The communications industry is rapidly changing to adjust to emerging technologies and ever increasing customer demand. This customer demand for new applications and increased performance of existing applications is driving communications network and system providers to employ networks and systems having greater speed and capacity (e.g., greater bandwidth). In trying to achieve these goals, a common approach taken by many communications providers is to use packet switching technology. Increasingly, public and private communications networks are being built and expanded using various packet technologies, such as Internet Protocol (IP). Note, nothing described or referenced in this document is admitted as prior art to this application unless explicitly so stated.
Packet switching devices have evolved from devices where each device represents a single router or bridge, to devices that support multiple “forwarding contexts.” As used herein, forwarding contexts include, but are not limited, to virtual routers, logical routers, and/or virtual private networks. Each forwarding context maintains or is associated with packet forwarding information relevant to itself. For example, two logical routers might be housed in the same physical device, but these different forwarding contexts will maintain separate routing tables and forwarding information based for use in processing and forwarding packets.
Of course, this processing of packets in one forwarding context may determine that certain packets should be communicated to a different forwarding context. In the past, this has meant that the packet should be sent to a different packet switching device. However, today, it is possible that these different forwarding contexts are housed in a same physical packet switch, such as in different logical or virtual routers of a single physical router.
One prior approach used to communicate packets between two forwarding contexts, especially between logical routers (e.g., where each line card only belongs to a single forwarding context), is illustrated in FIG. 1A. Shown is a packet switch 100, which includes three forwarding contexts 101, 102 and 103, with these devices having physical interfaces 111-116. This approach uses physical cables 121-123 to connect different forwarding contexts 101-103, which requires a technician to correctly connect a physical cables for each pair of forwarding contexts.
Another prior approach used to communicate packets between two forwarding contexts, especially between virtual routers, is illustrated in FIG. 1B. Shown is a packet switch 140 which includes three forwarding contexts 141, 142 and 143. These forwarding contexts use interprocess communication 151-156 (e.g., standard IPC or specialized hardware or software) to communicate packets between these forwarding contexts 141-143. This approach requires specialized hardware and software development in order to communicate packets as well as to provide for mechanisms for applying features to these packets.
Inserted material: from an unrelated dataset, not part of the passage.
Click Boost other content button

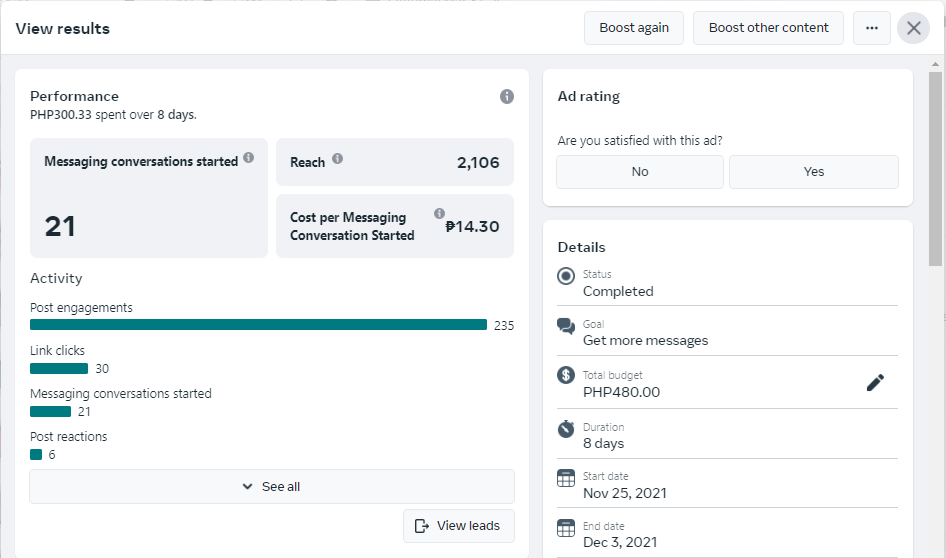768,28
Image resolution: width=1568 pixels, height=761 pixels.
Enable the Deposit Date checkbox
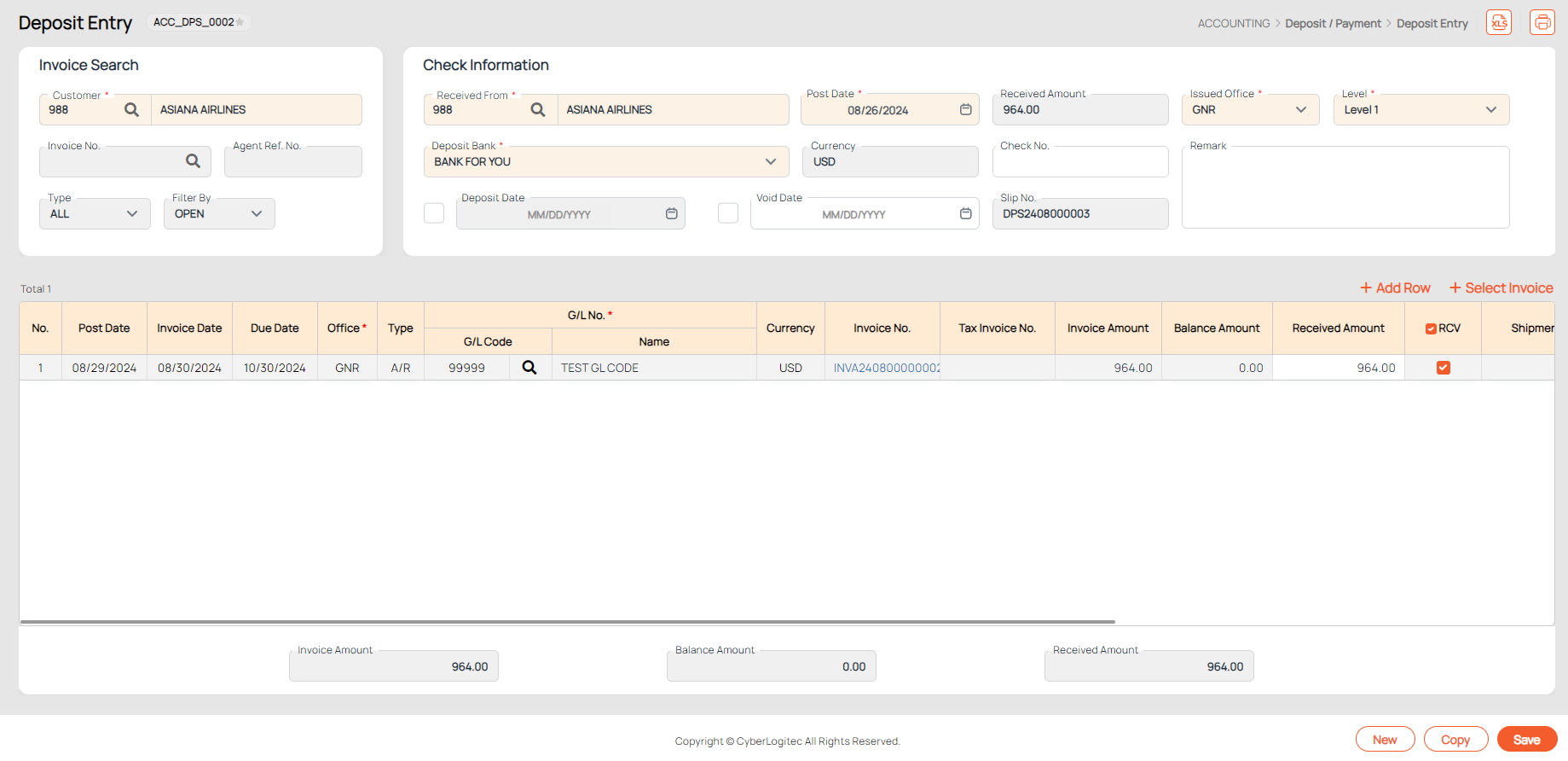(x=434, y=213)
Examples of such features, include, but are not limited to: access control lists (ACLs), quality of service (QoS) (e.g., committed access rate, rate-limiting, shaping, marking, etc.), aggregated/sampled Netflow accounting, unicast reverse-path forwarding (uRPF), policy-based routing, Border Gateway Protocol (BGP) policy accounting, QoS policy propagation via BGP, accounting, statistics, web cache redirect, lawful Interception, IPSec encryption/decryption, intrusion detection and prevention, state-full firewall, network address translation, and network-based application recognition.